Private Equity and the Value Fitness Thesis
The CR Fitness deal is not an isolated event. It fits a broader pattern in which private equity and institutional credit are concentrating in fitness businesses that have two specific characteristics: accessible pricing and franchise-scale infrastructure.
Planet Fitness, which pioneered the high-volume, low-price model at a public company level, demonstrated that this segment can generate durable revenue across economic cycles. CR Fitness and Crunch are running a variation of that playbook with a more diverse facility format and a broader class and amenity offering. Sixth Street is betting that the model has significant runway in markets that Planet Fitness hasn't saturated.

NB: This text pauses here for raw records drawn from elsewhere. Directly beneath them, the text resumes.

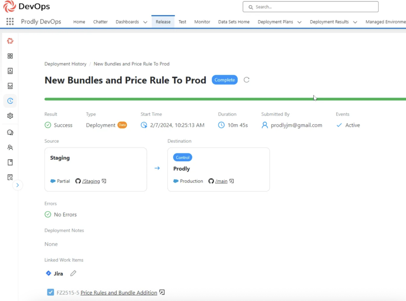This screenshot has height=301, width=406.
Task: Switch to the Monitor tab
Action: pos(202,22)
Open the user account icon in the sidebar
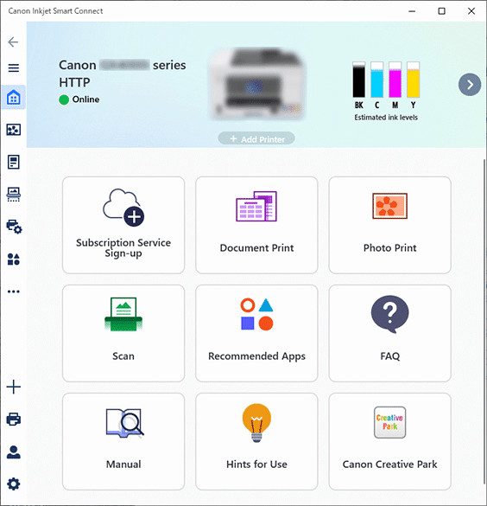The image size is (487, 506). coord(14,452)
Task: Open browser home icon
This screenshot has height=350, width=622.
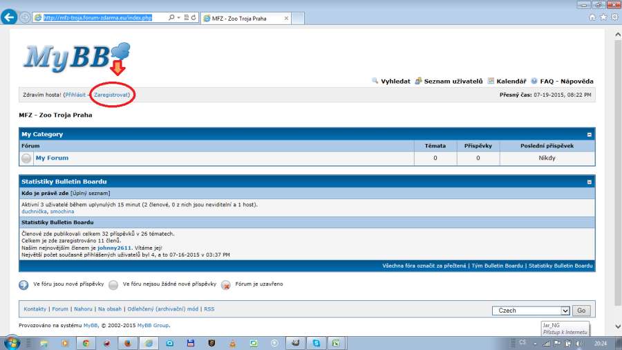Action: point(592,17)
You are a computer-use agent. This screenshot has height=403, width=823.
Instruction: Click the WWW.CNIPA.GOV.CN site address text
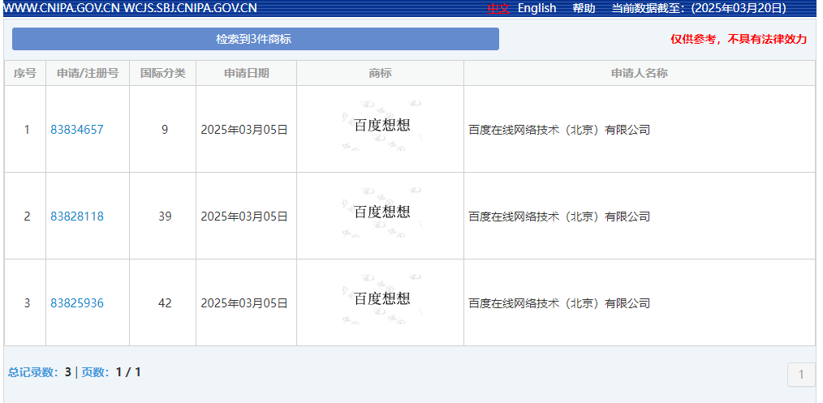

What PE investors are not currently rushing to back, at the same capital scale, is the premium boutique segment. Studios charging $35 to $45 per class face ongoing pressure on both acquisition and retention. Some will survive and thrive through genuine differentiation. But the institutional capital signal is clear: value wins in a cost-conscious environment, and franchise infrastructure makes value businesses scalable.
For operators thinking about their own positioning, it's worth noting that the programming quality at your facility, including how well you structure training for real results, remains a genuine differentiator. Members who see measurable progress stay. That's why evidence-based programming decisions matter at the business level, not just the training level.
The Bottom Line for Gym Operators
CR Fitness raising $350M is a data point, not just a news item. It tells you that institutional investors see a long runway in value-priced, high-volume fitness. It tells you that the Sun Belt is the primary battlefield for this expansion. And it tells you that franchise scale plus accessible pricing is a formula that attracts the kind of capital most independent operators will never access directly.
Your response to that reality should not be panic. It should be clarity. Know exactly who your member is, why they chose you over a $25 per month alternative, and what you're doing every day to deepen that reason. The operators who thrive alongside the CR Fitness expansion will be the ones who stopped trying to compete on price years ago and started competing on outcomes, relationships, and community instead.
That's a harder business to build. It's also a harder business to displace with a $350 million check.